Exhibition: "Our currency – a journey through time" in Dresden
A new Bundesbank exhibition at Saxony’s State Ministry of Finance in Dresden takes visitors on a tour of the highlights from 70 years of monetary history. Entitled "Our currency – a journey through time", it showcases vintage footage, coins and banknotes from (former) East and West Germany as well as the now 20-year-old euro.
In his speech marking the opening of the exhibition, Bundesbank Executive Board member Johannes Beermann explained how the title neatly bridges the two dimensions of money. Cash, he said, plays a major role in our everyday lives, while monetary history teaches us the importance of having a stable currency.

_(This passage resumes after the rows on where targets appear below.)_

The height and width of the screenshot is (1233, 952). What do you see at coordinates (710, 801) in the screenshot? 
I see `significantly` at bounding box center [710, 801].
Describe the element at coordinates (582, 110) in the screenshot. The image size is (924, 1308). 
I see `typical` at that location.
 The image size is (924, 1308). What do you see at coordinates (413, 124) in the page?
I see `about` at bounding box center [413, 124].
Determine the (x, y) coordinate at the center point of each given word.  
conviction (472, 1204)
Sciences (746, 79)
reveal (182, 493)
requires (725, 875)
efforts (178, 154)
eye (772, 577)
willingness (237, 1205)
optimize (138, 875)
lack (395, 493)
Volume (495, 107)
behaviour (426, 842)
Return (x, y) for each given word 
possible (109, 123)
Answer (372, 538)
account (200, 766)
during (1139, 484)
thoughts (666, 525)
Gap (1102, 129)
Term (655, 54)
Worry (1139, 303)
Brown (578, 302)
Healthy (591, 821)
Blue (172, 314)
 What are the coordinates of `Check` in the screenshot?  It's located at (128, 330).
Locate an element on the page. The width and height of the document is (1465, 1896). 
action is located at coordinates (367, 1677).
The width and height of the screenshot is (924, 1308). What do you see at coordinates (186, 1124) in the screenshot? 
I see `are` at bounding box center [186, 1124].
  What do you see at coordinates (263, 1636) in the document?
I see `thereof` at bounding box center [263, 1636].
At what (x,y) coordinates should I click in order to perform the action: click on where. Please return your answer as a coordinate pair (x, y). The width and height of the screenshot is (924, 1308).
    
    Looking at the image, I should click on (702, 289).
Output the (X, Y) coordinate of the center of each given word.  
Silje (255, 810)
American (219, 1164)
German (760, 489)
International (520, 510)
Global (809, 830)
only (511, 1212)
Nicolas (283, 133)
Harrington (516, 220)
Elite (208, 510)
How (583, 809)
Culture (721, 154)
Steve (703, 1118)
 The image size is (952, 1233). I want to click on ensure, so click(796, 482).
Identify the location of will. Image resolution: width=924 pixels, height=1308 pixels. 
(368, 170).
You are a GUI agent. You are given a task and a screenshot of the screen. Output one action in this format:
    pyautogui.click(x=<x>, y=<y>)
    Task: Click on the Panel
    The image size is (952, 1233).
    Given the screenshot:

Mr Beermann made a point of mentioning that the Deutsche Mark was not the only currency celebrating its 70th anniversary this year – the GDR’s East Mark was likewise introduced back in 1948. Matthias Hass, Saxony’s State Minister of Finance, used his opening address to note that although Germany’s money has gone through significant changes over the past seven decades, it has endured as an anchor of stability.
Intra-German monetary union preceded reunification
One particular highlight in recent currency history was the reunification of Germany, which was preceded by monetary union. Mr Beermann explained how the call for freedom in the GDR also encompassed the symbolic importance of the Deutsche Mark, quoting a banner with the slogan "If the Deutsche Mark comes, we’ll stay; if it doesn’t, we’ll go to it". And come the Deutsche Mark mostly certainly did – in the shape of 460 tonnes of banknotes (equating to 440 million notes) and 750 tonnes of coins (102 million in number).
Mr Beermann’s remarks also touched upon events in the early days of the Deutsche Mark, such as the "shop-window effect" and Germany’s famous "Wirtschaftswunder" (economic miracle). His grandparents, he said, who had experienced the 1948 currency reform first hand, often told him stories about the shop-window effect – how goods suddenly showed up on the once-barren store shelves and they could buy everything again.
The Bundesbank has collected news stories from six decades to present at this exhibition, Mr Beermann pointed out, adding that information stands have been set up to explain how money touches our everyday lives – the points at which major events, monetary policy decisions and turning points collide with everyone’s real-world experiences.
Open at the Finance Ministry until 3 July
The exhibition in the atrium of the State Ministry of Finance (Carolaplatz 1, 01097 Dresden) runs until 3 July, and the opening hours are 9.00 to 18.00 Mondays to Fridays. It will also be open from 11.00 to 17.00 on Sunday, 10 June, which is the government district open day. Admission is free.